In the late 1980s and early 2000s, Kenya had been bevelled by external shocks – the US Embassy bombing in 1998, the effects of the September 2001 attacks in the USA, and the attacks in Mombasa in late 2002. The country, largely the private sector, did what it could to minimise the effect on the tourism industry, but it was not as effective as it could have been.
And then the boom between 2004 and 2007, with increased government contribution to promoting the country’s tourism product. But in late 2007, Kenya’s international image, and by direct association its tourism industry, was severely damaged, this time by an internal shock, the civil unrest that followed the December elections. Tourist numbers and receipts were down by one third in the first half of 2008, resorts were closing down, staff laid off, and it looked like Kenya had “had it”.
But this time the government led the attack, perhaps learning from the experiences of Egypt, so often affected by both internal and external shocks, and each time bouncing back with a vengeance. Tourism to Egypt was devastated by various terrorist attacks in the 1990s, culminating in the Luxor massacre in 1997 when 58 foreign tourists were killed. But in the relative peace thereafter, the country doubled the number of international visitors, by restoring confidence in the tourism product, with the general public and the travel trade.
Kenya has done the same, with massive efforts by the government to assure the world that the country is safe to visit. The last travel advisory, warning US tourists not to travel to Kenya, was lifted in mid-2008, and the industry is expecting recovery to commence in earnest with the winter season this year. The government has invested in promoting the country – a reported spend of well over US$10 million dollars from government funds, and a further US$10 million from the EU, just on marketing.

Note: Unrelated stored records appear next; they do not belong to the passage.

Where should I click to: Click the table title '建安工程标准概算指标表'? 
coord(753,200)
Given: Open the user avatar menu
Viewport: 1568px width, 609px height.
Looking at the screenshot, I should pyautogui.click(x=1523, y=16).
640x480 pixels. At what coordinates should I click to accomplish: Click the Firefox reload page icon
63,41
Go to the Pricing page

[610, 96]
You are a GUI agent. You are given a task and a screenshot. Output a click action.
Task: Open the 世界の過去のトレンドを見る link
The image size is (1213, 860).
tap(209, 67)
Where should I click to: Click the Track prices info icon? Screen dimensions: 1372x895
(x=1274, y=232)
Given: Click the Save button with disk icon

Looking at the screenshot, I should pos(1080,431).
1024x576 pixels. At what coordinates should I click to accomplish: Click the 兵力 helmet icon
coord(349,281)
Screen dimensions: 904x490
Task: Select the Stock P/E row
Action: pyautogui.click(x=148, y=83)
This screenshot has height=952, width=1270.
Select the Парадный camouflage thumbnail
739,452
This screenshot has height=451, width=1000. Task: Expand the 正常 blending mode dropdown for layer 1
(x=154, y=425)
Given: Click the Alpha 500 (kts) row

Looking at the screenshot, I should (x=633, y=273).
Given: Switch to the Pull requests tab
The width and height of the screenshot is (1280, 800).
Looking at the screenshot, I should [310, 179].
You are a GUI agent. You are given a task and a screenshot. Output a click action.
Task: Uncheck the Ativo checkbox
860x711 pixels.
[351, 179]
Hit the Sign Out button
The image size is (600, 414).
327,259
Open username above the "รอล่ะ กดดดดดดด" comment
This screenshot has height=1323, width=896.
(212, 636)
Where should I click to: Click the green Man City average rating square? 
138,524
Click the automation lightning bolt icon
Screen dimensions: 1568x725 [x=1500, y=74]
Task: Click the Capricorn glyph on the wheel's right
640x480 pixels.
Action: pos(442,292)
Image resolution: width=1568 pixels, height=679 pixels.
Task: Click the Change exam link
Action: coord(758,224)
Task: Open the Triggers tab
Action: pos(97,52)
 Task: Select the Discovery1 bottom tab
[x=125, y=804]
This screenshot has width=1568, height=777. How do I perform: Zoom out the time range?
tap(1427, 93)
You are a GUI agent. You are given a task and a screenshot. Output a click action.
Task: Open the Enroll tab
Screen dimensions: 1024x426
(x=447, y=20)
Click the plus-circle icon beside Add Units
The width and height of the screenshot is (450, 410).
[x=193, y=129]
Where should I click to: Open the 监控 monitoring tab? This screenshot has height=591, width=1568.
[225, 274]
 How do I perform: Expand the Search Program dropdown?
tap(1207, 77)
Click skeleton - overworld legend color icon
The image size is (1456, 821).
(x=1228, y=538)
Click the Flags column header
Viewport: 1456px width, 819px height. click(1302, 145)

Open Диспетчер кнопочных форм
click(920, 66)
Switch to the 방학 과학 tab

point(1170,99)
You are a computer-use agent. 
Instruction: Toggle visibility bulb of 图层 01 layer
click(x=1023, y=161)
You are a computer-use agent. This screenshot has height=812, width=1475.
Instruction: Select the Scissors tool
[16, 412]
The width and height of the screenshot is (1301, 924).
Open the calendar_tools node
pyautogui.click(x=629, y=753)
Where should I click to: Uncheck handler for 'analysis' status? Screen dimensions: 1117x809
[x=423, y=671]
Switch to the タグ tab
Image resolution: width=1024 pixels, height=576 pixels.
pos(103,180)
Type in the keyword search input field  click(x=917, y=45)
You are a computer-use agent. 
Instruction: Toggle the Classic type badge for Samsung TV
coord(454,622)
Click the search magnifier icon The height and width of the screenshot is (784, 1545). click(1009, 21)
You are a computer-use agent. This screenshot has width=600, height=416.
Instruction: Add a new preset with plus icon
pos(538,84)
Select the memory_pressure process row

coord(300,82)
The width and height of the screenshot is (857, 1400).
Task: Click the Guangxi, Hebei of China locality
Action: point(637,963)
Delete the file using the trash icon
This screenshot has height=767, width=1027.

And at the same time, the local and global hospitality investment industry is expressing just that confidence that the government is seeking to engender, by announcing new deals in the country – Kingdom are investing in the refurbishment of their five hotels in the country, Radisson SAS are to manage a new luxury hotel under
construction in Nairobi, owned by Elgon Investments, and Kempinski and Accor are known to be eying up the market.
Tourists have, thankfully, short memories. They are receptive to marketing messages extolling the virtues of a destination, even when that destination has been portrayed negatively by the same media as are now pushing its benefits. Kenya has just spent over US$2 million on an advertising campaign on CNN – always the first into trouble spots like……Kenya.
How can investors rake the risk of developing new hotels and other facilities in Kenya, when the troubles at the turn of the year are just a few months old? It is because of that short-term memory, that enables a destination such as Kenya, which offers experiences of great depth and impact, and cannot easily be replicated. And it is because, throughout all the problems of the early part of the year, the Kenyan authorities were able to maintain economic stability, so important to investors – the probable recession that so many forecasters foretold has not come about, and forecasts of economic growth for 2008 range between 4 per cent and 7 per cent – not bad for a country with a 1 per cent decline in the first quarter of the year.
And investors are encouraged also by the realisation that Kenya has a large and growing domestic tourism industry, which is not susceptible to the threats which can so easily damage international tourism. Kenyans are the largest users of hotels in the country by far, and also one of the fastest growing markets, increasing from 800,000 bednights in 2000 to almost 1.4 million in 2006. Whilst international tourists bring much-needed foreign currency, a domestic tourist creates the same number of jobs from his or her overnight stay, and the demand is less seasonal. This strong foundation of domestic tourism can significantly reduce investor’s risk.
Everyone lost money in the first half of the year in Kenya. But tourism is a long-term investment, and it is a fact that challenging times are often good for the industry, forcing a reappraisal of product and marketing strategies, and producing a leaner, fitter set of players, ready for the next race.
Kenya, definitely a tourism investment destination of the future.